### Source data
+---+

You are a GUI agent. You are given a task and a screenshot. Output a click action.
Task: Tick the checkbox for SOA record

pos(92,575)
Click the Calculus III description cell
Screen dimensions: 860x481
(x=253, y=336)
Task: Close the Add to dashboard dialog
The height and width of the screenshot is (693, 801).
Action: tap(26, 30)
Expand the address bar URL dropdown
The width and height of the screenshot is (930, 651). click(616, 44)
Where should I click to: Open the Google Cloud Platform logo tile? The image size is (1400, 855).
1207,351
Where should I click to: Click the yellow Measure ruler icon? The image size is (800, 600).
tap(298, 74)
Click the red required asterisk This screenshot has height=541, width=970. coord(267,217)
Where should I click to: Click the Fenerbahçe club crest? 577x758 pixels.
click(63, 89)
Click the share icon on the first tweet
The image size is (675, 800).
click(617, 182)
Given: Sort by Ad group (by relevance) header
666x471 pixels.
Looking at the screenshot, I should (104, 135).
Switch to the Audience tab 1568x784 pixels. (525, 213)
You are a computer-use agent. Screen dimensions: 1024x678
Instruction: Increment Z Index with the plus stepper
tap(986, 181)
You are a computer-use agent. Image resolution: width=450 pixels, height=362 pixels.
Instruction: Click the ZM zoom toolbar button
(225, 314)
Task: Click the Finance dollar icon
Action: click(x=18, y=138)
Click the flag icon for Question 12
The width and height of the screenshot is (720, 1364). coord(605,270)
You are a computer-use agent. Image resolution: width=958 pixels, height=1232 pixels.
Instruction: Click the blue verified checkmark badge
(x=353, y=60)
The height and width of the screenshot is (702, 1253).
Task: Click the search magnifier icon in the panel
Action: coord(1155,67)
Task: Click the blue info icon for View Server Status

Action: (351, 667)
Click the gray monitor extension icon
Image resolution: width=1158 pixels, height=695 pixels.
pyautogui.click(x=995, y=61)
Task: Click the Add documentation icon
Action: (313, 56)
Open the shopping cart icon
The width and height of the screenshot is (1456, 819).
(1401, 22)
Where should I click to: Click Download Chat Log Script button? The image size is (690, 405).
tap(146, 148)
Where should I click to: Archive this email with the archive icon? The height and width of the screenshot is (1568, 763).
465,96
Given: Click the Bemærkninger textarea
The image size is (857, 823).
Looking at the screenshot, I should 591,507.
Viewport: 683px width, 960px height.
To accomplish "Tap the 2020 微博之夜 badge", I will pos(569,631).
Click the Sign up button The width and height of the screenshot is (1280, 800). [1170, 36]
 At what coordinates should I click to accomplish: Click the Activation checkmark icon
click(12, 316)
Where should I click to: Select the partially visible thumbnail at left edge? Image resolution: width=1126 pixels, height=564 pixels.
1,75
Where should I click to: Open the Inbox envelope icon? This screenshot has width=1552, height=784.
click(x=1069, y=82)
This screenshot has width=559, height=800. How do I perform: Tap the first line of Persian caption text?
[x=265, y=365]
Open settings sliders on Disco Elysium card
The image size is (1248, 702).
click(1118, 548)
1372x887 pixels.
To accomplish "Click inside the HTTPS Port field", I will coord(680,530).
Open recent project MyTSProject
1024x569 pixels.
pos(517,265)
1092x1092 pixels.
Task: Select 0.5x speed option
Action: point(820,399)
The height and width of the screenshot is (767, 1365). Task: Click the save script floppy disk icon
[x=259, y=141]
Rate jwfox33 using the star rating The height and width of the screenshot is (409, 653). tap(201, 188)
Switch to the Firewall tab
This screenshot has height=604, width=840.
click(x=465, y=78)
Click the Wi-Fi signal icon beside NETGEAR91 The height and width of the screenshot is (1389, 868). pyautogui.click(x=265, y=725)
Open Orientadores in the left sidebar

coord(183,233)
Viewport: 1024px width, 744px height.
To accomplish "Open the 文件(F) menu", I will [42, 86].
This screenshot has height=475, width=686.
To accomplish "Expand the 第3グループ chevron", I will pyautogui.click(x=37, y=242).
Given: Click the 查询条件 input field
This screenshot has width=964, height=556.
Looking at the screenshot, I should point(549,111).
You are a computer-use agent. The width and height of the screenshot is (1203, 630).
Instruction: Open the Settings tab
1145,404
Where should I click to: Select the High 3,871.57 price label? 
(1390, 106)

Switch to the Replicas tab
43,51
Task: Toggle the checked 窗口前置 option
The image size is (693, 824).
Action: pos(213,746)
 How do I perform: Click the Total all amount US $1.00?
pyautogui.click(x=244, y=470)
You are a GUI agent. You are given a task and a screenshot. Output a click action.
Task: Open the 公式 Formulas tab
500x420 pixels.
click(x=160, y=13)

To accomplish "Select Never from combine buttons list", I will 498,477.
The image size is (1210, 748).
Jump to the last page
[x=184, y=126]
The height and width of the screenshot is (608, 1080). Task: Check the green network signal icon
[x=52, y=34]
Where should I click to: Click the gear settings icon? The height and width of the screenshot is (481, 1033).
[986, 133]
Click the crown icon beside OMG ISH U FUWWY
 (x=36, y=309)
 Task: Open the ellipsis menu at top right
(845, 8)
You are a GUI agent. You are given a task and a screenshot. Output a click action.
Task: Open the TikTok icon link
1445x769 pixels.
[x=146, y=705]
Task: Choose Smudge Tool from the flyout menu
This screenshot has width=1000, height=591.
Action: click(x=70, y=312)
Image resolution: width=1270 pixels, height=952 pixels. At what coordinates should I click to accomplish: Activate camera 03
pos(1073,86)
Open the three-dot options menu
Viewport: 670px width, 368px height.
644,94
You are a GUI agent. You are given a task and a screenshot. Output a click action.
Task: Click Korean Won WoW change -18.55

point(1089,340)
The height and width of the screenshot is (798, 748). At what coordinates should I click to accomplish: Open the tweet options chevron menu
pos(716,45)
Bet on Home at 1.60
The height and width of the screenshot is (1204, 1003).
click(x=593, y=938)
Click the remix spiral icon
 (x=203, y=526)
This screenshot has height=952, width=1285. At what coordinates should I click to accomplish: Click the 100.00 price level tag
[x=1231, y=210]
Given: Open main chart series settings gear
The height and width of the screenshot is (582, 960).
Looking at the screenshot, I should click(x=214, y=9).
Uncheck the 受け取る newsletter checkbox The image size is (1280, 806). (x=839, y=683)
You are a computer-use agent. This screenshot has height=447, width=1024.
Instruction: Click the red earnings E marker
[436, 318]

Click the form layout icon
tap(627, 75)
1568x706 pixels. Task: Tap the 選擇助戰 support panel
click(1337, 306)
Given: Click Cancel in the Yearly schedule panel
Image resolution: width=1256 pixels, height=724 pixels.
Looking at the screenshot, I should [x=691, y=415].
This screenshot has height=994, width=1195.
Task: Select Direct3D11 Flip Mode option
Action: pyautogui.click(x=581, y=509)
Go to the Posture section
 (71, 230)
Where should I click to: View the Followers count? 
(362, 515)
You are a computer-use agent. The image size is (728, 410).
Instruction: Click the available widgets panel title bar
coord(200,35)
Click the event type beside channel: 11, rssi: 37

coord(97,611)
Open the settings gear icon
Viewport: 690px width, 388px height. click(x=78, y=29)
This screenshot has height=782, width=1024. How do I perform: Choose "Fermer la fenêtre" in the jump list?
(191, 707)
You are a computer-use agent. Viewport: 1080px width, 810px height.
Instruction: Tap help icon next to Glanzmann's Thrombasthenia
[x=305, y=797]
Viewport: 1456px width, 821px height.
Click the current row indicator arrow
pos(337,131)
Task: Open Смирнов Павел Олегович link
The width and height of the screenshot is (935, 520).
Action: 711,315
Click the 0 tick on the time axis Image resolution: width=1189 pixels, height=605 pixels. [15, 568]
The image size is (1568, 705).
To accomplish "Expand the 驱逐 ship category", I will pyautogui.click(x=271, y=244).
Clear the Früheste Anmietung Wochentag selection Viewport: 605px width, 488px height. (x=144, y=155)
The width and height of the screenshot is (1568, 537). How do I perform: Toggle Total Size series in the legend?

+---+

### Problem description
All of the data, from the first line to the last, should be written out exactly.

### Worked solution
You are a GUI agent. You are given a task and a screenshot. Output a click action.
Task: Tick the checkbox for SOA record

pos(92,575)
Click the Calculus III description cell
Screen dimensions: 860x481
(x=253, y=336)
Task: Close the Add to dashboard dialog
The height and width of the screenshot is (693, 801).
Action: tap(26, 30)
Expand the address bar URL dropdown
The width and height of the screenshot is (930, 651). click(616, 44)
Where should I click to: Open the Google Cloud Platform logo tile? The image size is (1400, 855).
1207,351
Where should I click to: Click the yellow Measure ruler icon? The image size is (800, 600).
tap(298, 74)
Click the red required asterisk This screenshot has height=541, width=970. coord(267,217)
Where should I click to: Click the Fenerbahçe club crest? 577x758 pixels.
click(63, 89)
Click the share icon on the first tweet
The image size is (675, 800).
click(617, 182)
Given: Sort by Ad group (by relevance) header
666x471 pixels.
Looking at the screenshot, I should (104, 135).
Switch to the Audience tab 1568x784 pixels. (525, 213)
You are a computer-use agent. Screen dimensions: 1024x678
Instruction: Increment Z Index with the plus stepper
tap(986, 181)
You are a computer-use agent. Image resolution: width=450 pixels, height=362 pixels.
Instruction: Click the ZM zoom toolbar button
(225, 314)
Task: Click the Finance dollar icon
Action: click(x=18, y=138)
Click the flag icon for Question 12
The width and height of the screenshot is (720, 1364). coord(605,270)
You are a computer-use agent. Image resolution: width=958 pixels, height=1232 pixels.
Instruction: Click the blue verified checkmark badge
(x=353, y=60)
The height and width of the screenshot is (702, 1253).
Task: Click the search magnifier icon in the panel
Action: coord(1155,67)
Task: Click the blue info icon for View Server Status

Action: (351, 667)
Click the gray monitor extension icon
Image resolution: width=1158 pixels, height=695 pixels.
pyautogui.click(x=995, y=61)
Task: Click the Add documentation icon
Action: (313, 56)
Open the shopping cart icon
The width and height of the screenshot is (1456, 819).
(1401, 22)
Where should I click to: Click Download Chat Log Script button? The image size is (690, 405).
tap(146, 148)
Where should I click to: Archive this email with the archive icon? The height and width of the screenshot is (1568, 763).
465,96
Given: Click the Bemærkninger textarea
The image size is (857, 823).
Looking at the screenshot, I should 591,507.
Viewport: 683px width, 960px height.
To accomplish "Tap the 2020 微博之夜 badge", I will pos(569,631).
Click the Sign up button The width and height of the screenshot is (1280, 800). [1170, 36]
 At what coordinates should I click to accomplish: Click the Activation checkmark icon
click(12, 316)
Where should I click to: Select the partially visible thumbnail at left edge? Image resolution: width=1126 pixels, height=564 pixels.
1,75
Where should I click to: Open the Inbox envelope icon? This screenshot has width=1552, height=784.
click(x=1069, y=82)
This screenshot has width=559, height=800. How do I perform: Tap the first line of Persian caption text?
[x=265, y=365]
Open settings sliders on Disco Elysium card
The image size is (1248, 702).
click(1118, 548)
1372x887 pixels.
To accomplish "Click inside the HTTPS Port field", I will coord(680,530).
Open recent project MyTSProject
1024x569 pixels.
pos(517,265)
1092x1092 pixels.
Task: Select 0.5x speed option
Action: point(820,399)
The height and width of the screenshot is (767, 1365). Task: Click the save script floppy disk icon
[x=259, y=141]
Rate jwfox33 using the star rating The height and width of the screenshot is (409, 653). tap(201, 188)
Switch to the Firewall tab
This screenshot has height=604, width=840.
click(x=465, y=78)
Click the Wi-Fi signal icon beside NETGEAR91 The height and width of the screenshot is (1389, 868). pyautogui.click(x=265, y=725)
Open Orientadores in the left sidebar

coord(183,233)
Viewport: 1024px width, 744px height.
To accomplish "Open the 文件(F) menu", I will [42, 86].
This screenshot has height=475, width=686.
To accomplish "Expand the 第3グループ chevron", I will pyautogui.click(x=37, y=242).
Given: Click the 查询条件 input field
This screenshot has width=964, height=556.
Looking at the screenshot, I should point(549,111).
You are a computer-use agent. The width and height of the screenshot is (1203, 630).
Instruction: Open the Settings tab
1145,404
Where should I click to: Select the High 3,871.57 price label? 
(1390, 106)

Switch to the Replicas tab
43,51
Task: Toggle the checked 窗口前置 option
The image size is (693, 824).
Action: pos(213,746)
 How do I perform: Click the Total all amount US $1.00?
pyautogui.click(x=244, y=470)
You are a GUI agent. You are given a task and a screenshot. Output a click action.
Task: Open the 公式 Formulas tab
500x420 pixels.
click(x=160, y=13)

To accomplish "Select Never from combine buttons list", I will 498,477.
The image size is (1210, 748).
Jump to the last page
[x=184, y=126]
The height and width of the screenshot is (608, 1080). Task: Check the green network signal icon
[x=52, y=34]
Where should I click to: Click the gear settings icon? The height and width of the screenshot is (481, 1033).
[986, 133]
Click the crown icon beside OMG ISH U FUWWY
 (x=36, y=309)
 Task: Open the ellipsis menu at top right
(845, 8)
You are a GUI agent. You are given a task and a screenshot. Output a click action.
Task: Open the TikTok icon link
1445x769 pixels.
[x=146, y=705]
Task: Choose Smudge Tool from the flyout menu
This screenshot has width=1000, height=591.
Action: click(x=70, y=312)
Image resolution: width=1270 pixels, height=952 pixels. At what coordinates should I click to accomplish: Activate camera 03
pos(1073,86)
Open the three-dot options menu
Viewport: 670px width, 368px height.
644,94
You are a GUI agent. You are given a task and a screenshot. Output a click action.
Task: Click Korean Won WoW change -18.55

point(1089,340)
The height and width of the screenshot is (798, 748). At what coordinates should I click to accomplish: Open the tweet options chevron menu
pos(716,45)
Bet on Home at 1.60
The height and width of the screenshot is (1204, 1003).
click(x=593, y=938)
Click the remix spiral icon
 (x=203, y=526)
This screenshot has height=952, width=1285. At what coordinates should I click to accomplish: Click the 100.00 price level tag
[x=1231, y=210]
Given: Open main chart series settings gear
The height and width of the screenshot is (582, 960).
Looking at the screenshot, I should click(x=214, y=9).
Uncheck the 受け取る newsletter checkbox The image size is (1280, 806). (x=839, y=683)
You are a computer-use agent. This screenshot has height=447, width=1024.
Instruction: Click the red earnings E marker
[436, 318]

Click the form layout icon
tap(627, 75)
1568x706 pixels. Task: Tap the 選擇助戰 support panel
click(1337, 306)
Given: Click Cancel in the Yearly schedule panel
Image resolution: width=1256 pixels, height=724 pixels.
Looking at the screenshot, I should [x=691, y=415].
This screenshot has height=994, width=1195.
Task: Select Direct3D11 Flip Mode option
Action: pyautogui.click(x=581, y=509)
Go to the Posture section
 (71, 230)
Where should I click to: View the Followers count? 
(362, 515)
You are a computer-use agent. The image size is (728, 410).
Instruction: Click the available widgets panel title bar
coord(200,35)
Click the event type beside channel: 11, rssi: 37

coord(97,611)
Open the settings gear icon
Viewport: 690px width, 388px height. click(x=78, y=29)
This screenshot has height=782, width=1024. How do I perform: Choose "Fermer la fenêtre" in the jump list?
(191, 707)
You are a computer-use agent. Viewport: 1080px width, 810px height.
Instruction: Tap help icon next to Glanzmann's Thrombasthenia
[x=305, y=797]
Viewport: 1456px width, 821px height.
Click the current row indicator arrow
pos(337,131)
Task: Open Смирнов Павел Олегович link
The width and height of the screenshot is (935, 520).
Action: 711,315
Click the 0 tick on the time axis Image resolution: width=1189 pixels, height=605 pixels. [15, 568]
The image size is (1568, 705).
To accomplish "Expand the 驱逐 ship category", I will pyautogui.click(x=271, y=244).
Clear the Früheste Anmietung Wochentag selection Viewport: 605px width, 488px height. (x=144, y=155)
The width and height of the screenshot is (1568, 537). How do I perform: Toggle Total Size series in the legend?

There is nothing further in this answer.